**L'esercizio**
Rispondi per favore, con le risposte numerate allo stesso modo, a queste domande sul testo della strage di San Severo:
1. A che ora arrivarono a San Severo i quindici tedeschi?
2. Quante persone presero?
3. Quale associazione ha ritrovato il luogo esatto dell'esecuzione?

**Testo fornito**

....

Continua la serie di racconti-percorsi relativi alle terribili stragi che colpirono il territorio aretino il 14 luglio 1944, all’indomani della liberazione di Arezzo. Un filo di sangue che legò il nome di Molin del Falchi, Pietramala, alla strage di San Polo. San Severo è più lontano dei tre paesi, ma c’era sempre la 305 Infanterie-Division.
Il 14 luglio del 1944, alle ore 9 del mattino, quando già le tragedie di Molin del Falchi e Pietramala erano compiute (si veda il precedente post), e mentre si preparava la terribile strage di San Polo, quindici tedeschi arrivarono a San Severo da Peneto. Presero 21 persone, accusate di far parte o essere vicine a bande partigiane. Di queste, uccisero 17 persone in un bosco vicino alle case, non senza aver prima torturato qualcuno di essi.
Per 50 anni la strage è rimasta quasi ignota. Recentemente, l’associazione Quelli della Karin ha ritrovato il luogo esatto dell’esecuzione, dove è stato apposto un monumento a ricordo della strage.
In questo itinerario-percorso andremo a visitare i due monumenti che ricordano la strage, in una piccola passeggiata intorno al paese di San Severo.

....

**Estratti dei dati**
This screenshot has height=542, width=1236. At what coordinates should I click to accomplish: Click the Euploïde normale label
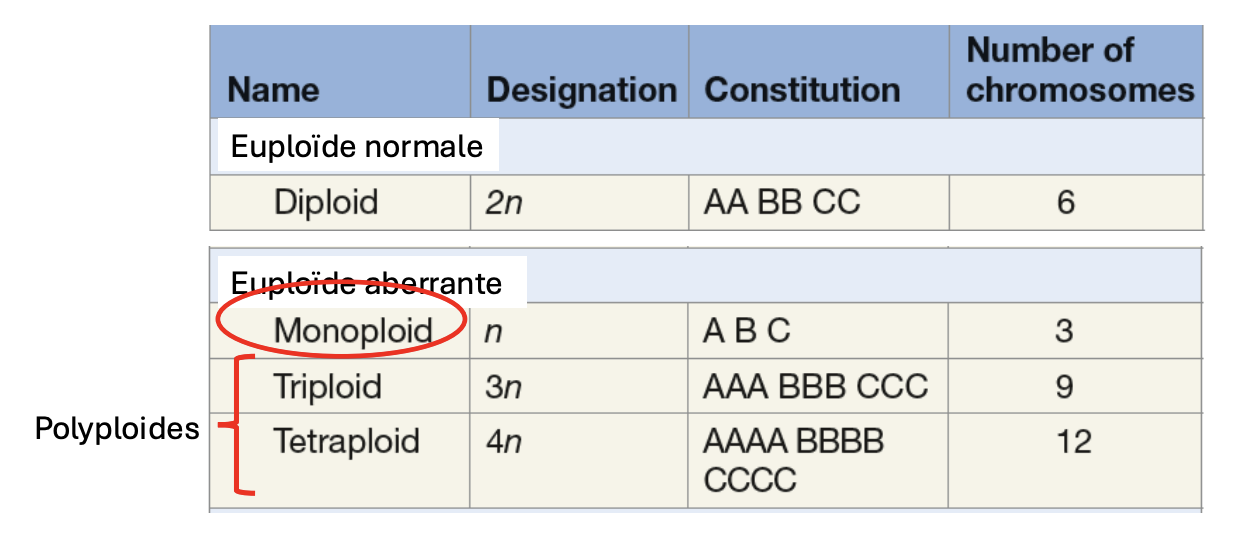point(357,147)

....

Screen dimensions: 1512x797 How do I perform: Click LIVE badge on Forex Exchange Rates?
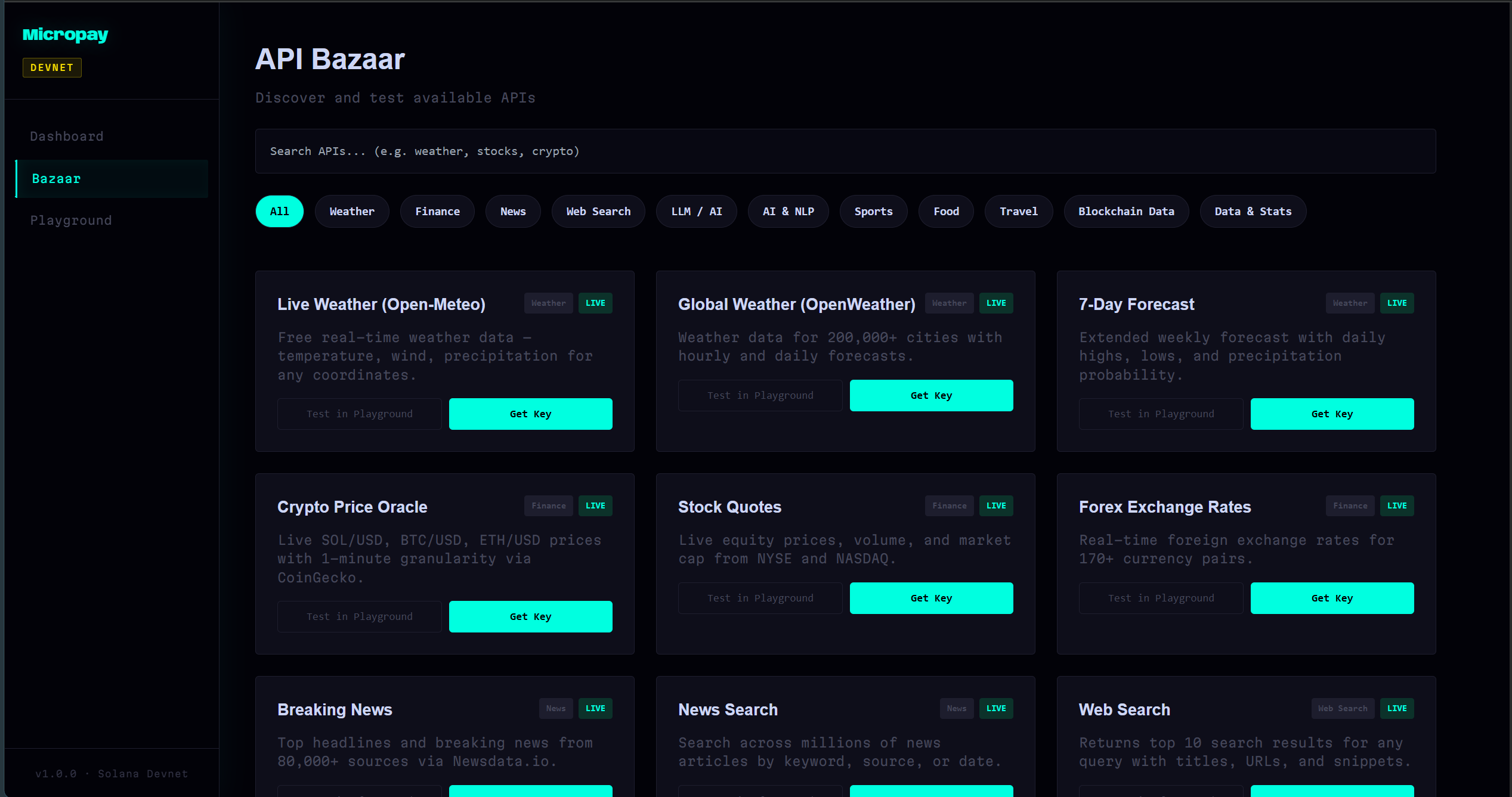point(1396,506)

....

**Risultato dell'esercizio**
1. Alle 9 del mattino.
2. 21 persone.
3. Quelli della Karin.